# Advice on moving out of America?



## safarichick101 (Jun 23, 2010)

Hey, I'm only in high school but I plan on getting out of America when I graduate and attending college elsewhere. I was originally born in Canada, so realistically speaking I am planning on going to school there as the tuition is affordable. However, my dream has always been to live in Europe. I've always been fascinated by the culture and I love their view on life. Although I love America as being the country I was raised in, there are many factors which make me feel like an alien here.. even though this truly is all I've known. Anyway, I'm trying to do my best and try to plan things ahead so that I can get out of America. My parents will most likely not support my decision but I believe as a human I have a right to pursue my dreams.. and for me those dreams are getting out of here. I have my reasons that I won't discuss, and I know that america is so diverse as a nation. But even moving out of state is unreasonable because out of state tuition is outrageous. I live in Texas but feel absolutely alienated here and the locals drive me up a wall with their arrogance. If I tell them I was born in Canada they treat me like a foreigner, even though I've been here for 8 years and both of my parents are from Texas. Its heartbreaking because it makes me feel like the country I have lived in all my life does not accept me as their own.. just another foreigner. Although I do enjoy my dual citizenship, it would be nice to be with some more reasonable people. 

I am willing to get MYSELF where I need to go and do what I need to get there. I won't be relying on my parents.


----------



## zeeb0 (Oct 29, 2010)

Hi,

Good luck with your plans. Travel is great if only to make you appreciate the good things about home. 

I too love the history and small pockets of residual culture in Europe, however much of the culture is either American or Islamic now and the only time you see 'traditional' living is in tourist areas.. Also many places that have retained their culture have only been able to do so by shunning 'outsiders' so you might feel like an alien again 

I speak from my own findings.. I went to Cyprus to embrace a better traditional family orientated culture.. only to find the want nothing to do with foreigners (other than to take the tourist's cash) and if your not family you can go to hell lol

If you go to the UK pack you headscaff!


----------



## Bevdeforges (Nov 16, 2007)

Attending university in Canada is an excellent idea to get you started in the direction you say you want to head. Think about what you are going to study there, too. Some diplomas travel better than others do. If you can manage a couple of foreign languages along the way, they'll serve you well.

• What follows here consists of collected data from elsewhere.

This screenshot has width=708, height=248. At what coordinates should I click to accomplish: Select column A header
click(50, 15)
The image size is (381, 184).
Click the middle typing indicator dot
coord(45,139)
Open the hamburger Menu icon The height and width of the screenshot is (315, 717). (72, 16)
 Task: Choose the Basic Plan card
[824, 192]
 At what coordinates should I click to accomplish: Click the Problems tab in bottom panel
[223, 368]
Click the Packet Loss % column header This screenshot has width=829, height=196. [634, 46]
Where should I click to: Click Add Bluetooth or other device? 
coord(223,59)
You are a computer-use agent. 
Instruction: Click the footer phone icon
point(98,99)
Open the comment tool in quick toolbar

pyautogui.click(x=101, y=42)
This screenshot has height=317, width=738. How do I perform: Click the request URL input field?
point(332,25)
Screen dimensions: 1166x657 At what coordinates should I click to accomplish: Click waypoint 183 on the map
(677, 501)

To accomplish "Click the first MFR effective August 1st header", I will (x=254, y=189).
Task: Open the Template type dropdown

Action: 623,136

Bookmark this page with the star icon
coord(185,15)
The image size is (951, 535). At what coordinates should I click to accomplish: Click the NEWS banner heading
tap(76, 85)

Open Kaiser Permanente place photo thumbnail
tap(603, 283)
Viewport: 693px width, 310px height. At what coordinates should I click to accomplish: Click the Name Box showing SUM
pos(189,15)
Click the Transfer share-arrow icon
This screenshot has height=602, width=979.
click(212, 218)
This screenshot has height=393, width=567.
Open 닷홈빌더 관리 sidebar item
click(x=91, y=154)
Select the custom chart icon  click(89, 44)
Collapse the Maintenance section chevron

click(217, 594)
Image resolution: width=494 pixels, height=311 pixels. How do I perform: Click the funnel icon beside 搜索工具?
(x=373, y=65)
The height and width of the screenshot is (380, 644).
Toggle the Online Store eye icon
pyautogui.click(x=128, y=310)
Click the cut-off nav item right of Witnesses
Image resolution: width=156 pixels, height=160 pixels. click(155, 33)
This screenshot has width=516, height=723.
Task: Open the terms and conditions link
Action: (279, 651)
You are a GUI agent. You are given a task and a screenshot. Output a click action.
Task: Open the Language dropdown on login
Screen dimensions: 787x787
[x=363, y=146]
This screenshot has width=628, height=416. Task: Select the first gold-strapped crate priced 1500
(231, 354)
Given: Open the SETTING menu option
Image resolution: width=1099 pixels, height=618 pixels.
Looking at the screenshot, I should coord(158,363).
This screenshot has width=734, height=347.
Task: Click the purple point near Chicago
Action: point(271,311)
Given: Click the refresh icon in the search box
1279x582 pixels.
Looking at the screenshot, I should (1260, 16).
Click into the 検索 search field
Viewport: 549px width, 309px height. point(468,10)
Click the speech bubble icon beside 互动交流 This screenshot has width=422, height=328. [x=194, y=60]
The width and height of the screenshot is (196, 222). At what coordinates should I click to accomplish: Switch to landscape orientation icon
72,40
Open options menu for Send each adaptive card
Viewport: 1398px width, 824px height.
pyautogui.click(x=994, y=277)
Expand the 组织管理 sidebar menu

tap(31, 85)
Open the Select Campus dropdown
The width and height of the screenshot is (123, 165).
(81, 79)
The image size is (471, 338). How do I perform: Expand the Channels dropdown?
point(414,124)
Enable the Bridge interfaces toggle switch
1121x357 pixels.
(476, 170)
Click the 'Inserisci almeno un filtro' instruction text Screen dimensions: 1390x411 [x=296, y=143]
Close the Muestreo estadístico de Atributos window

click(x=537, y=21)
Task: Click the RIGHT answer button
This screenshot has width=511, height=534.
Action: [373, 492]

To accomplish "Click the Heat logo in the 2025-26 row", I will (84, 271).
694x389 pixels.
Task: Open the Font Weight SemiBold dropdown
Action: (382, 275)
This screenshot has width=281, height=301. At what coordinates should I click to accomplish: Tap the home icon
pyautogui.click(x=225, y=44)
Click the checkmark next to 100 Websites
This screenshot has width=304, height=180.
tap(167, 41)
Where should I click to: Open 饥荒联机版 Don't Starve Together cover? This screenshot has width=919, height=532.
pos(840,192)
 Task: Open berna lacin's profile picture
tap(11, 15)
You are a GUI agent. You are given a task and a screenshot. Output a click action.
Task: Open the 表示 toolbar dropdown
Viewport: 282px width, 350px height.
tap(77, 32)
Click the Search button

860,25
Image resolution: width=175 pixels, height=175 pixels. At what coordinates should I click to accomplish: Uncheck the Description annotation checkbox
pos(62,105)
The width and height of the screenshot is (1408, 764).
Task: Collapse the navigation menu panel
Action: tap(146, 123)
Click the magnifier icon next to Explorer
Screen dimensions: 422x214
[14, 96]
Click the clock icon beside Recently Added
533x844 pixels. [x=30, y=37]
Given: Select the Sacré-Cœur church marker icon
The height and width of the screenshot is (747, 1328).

But if you're serious about wanting to live abroad, get used to being treated like a foreigner. (It's not always that bad.) Certainly here in Europe, most cultures aren't as welcoming to those who take on the local nationality. Not that they're unpleasant about it, but they tend to consider you a product of the culture you came from. As Zeeb0 says, they've maintained their distinct cultures by being a bit aloof, and more and more these days, they tend to admit that they aren't interested in being "multi-culti" - they expect the foreigners to "assimilate" into the local scene. 
Cheers,
Bev


----------



## JohnSoCal (Sep 2, 2007)

*Watch what you wish for*

Be careful what you wish for as you may be jumping out of the frying pan into the fire. Are you sure that part of your problem in Texas is not of your own making. My son is the coach of a mens soccer team at a university in Texas. He has recruited players from Canada, England, Mexico, etc. and they don't have any problem at all living in Texas. We spend a lot of time in Texas visiting him and his family. I have never noticed any trouble and my wife is Mexican. You are going to find ignorant racists everywhere including Canada and Europe.

I am just cautioning you that you may find that things aren't as rosy elsewhere as you thought they would be.


----------



## nat21 (Oct 10, 2010)

safarichick101 said:


> Hey, I'm only in high school but I plan on getting out of America when I graduate and attending college elsewhere. I was originally born in Canada, so realistically speaking I am planning on going to school there as the tuition is affordable. However, my dream has always been to live in Europe. I've always been fascinated by the culture and I love their view on life. Although I love America as being the country I was raised in, there are many factors which make me feel like an alien here.. even though this truly is all I've known. Anyway, I'm trying to do my best and try to plan things ahead so that I can get out of America. My parents will most likely not support my decision but I believe as a human I have a right to pursue my dreams.. and for me those dreams are getting out of here. I have my reasons that I won't discuss, and I know that america is so diverse as a nation. But even moving out of state is unreasonable because out of state tuition is outrageous. I live in Texas but feel absolutely alienated here and the locals drive me up a wall with their arrogance. If I tell them I was born in Canada they treat me like a foreigner, even though I've been here for 8 years and both of my parents are from Texas. Its heartbreaking because it makes me feel like the country I have lived in all my life does not accept me as their own.. just another foreigner. Although I do enjoy my dual citizenship, it would be nice to be with some more reasonable people.
> 
> I am willing to get MYSELF where I need to go and do what I need to get there. I won't be relying on my parents.



In Canada they might see you as an "American" as you probably have an American accent and live in Texas. You are going to meet reasonable and unreasonable people where ever you go.


----------